___ Input for this task ___

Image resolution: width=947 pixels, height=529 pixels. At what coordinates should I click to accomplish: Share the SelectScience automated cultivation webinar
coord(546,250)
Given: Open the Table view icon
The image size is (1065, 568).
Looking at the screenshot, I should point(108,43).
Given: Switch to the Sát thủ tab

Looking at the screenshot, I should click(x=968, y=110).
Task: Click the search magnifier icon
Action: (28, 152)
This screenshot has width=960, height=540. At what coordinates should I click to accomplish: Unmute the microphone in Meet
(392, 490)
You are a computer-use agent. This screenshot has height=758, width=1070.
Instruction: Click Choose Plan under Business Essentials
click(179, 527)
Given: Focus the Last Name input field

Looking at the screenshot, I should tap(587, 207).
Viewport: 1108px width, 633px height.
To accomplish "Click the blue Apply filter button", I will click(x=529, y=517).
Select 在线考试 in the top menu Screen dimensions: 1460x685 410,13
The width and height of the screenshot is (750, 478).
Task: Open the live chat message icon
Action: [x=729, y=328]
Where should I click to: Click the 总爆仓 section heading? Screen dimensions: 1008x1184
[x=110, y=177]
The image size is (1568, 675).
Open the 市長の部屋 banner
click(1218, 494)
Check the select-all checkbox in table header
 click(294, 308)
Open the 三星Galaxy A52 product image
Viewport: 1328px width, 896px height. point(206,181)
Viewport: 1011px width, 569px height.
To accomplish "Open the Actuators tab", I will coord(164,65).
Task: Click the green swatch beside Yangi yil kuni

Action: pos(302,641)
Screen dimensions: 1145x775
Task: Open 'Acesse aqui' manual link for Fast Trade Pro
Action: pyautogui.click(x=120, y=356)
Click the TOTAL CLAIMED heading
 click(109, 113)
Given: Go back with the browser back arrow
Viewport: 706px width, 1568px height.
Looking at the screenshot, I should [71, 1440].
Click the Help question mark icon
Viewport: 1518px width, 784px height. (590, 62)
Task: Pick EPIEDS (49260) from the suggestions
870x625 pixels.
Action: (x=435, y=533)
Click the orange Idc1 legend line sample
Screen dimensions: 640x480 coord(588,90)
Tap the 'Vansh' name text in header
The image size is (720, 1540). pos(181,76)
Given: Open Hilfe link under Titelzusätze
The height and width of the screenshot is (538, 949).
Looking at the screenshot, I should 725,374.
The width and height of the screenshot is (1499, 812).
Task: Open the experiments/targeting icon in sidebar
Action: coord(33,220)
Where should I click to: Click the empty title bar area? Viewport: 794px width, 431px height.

___

• What the exercise asks:
Quote every line of the data, word for word.

• Response box:
Image resolution: width=947 pixels, height=529 pixels. At what coordinates should I click to accomplish: Share the SelectScience automated cultivation webinar
coord(546,250)
Given: Open the Table view icon
The image size is (1065, 568).
Looking at the screenshot, I should point(108,43).
Given: Switch to the Sát thủ tab

Looking at the screenshot, I should click(x=968, y=110).
Task: Click the search magnifier icon
Action: (28, 152)
This screenshot has width=960, height=540. At what coordinates should I click to accomplish: Unmute the microphone in Meet
(392, 490)
You are a computer-use agent. This screenshot has height=758, width=1070.
Instruction: Click Choose Plan under Business Essentials
click(179, 527)
Given: Focus the Last Name input field

Looking at the screenshot, I should tap(587, 207).
Viewport: 1108px width, 633px height.
To accomplish "Click the blue Apply filter button", I will click(x=529, y=517).
Select 在线考试 in the top menu Screen dimensions: 1460x685 410,13
The width and height of the screenshot is (750, 478).
Task: Open the live chat message icon
Action: [x=729, y=328]
Where should I click to: Click the 总爆仓 section heading? Screen dimensions: 1008x1184
[x=110, y=177]
The image size is (1568, 675).
Open the 市長の部屋 banner
click(1218, 494)
Check the select-all checkbox in table header
 click(294, 308)
Open the 三星Galaxy A52 product image
Viewport: 1328px width, 896px height. point(206,181)
Viewport: 1011px width, 569px height.
To accomplish "Open the Actuators tab", I will coord(164,65).
Task: Click the green swatch beside Yangi yil kuni

Action: pos(302,641)
Screen dimensions: 1145x775
Task: Open 'Acesse aqui' manual link for Fast Trade Pro
Action: pyautogui.click(x=120, y=356)
Click the TOTAL CLAIMED heading
 click(109, 113)
Given: Go back with the browser back arrow
Viewport: 706px width, 1568px height.
Looking at the screenshot, I should [71, 1440].
Click the Help question mark icon
Viewport: 1518px width, 784px height. (590, 62)
Task: Pick EPIEDS (49260) from the suggestions
870x625 pixels.
Action: (x=435, y=533)
Click the orange Idc1 legend line sample
Screen dimensions: 640x480 coord(588,90)
Tap the 'Vansh' name text in header
The image size is (720, 1540). pos(181,76)
Given: Open Hilfe link under Titelzusätze
The height and width of the screenshot is (538, 949).
Looking at the screenshot, I should 725,374.
The width and height of the screenshot is (1499, 812).
Task: Open the experiments/targeting icon in sidebar
Action: coord(33,220)
Where should I click to: Click the empty title bar area? Viewport: 794px width, 431px height.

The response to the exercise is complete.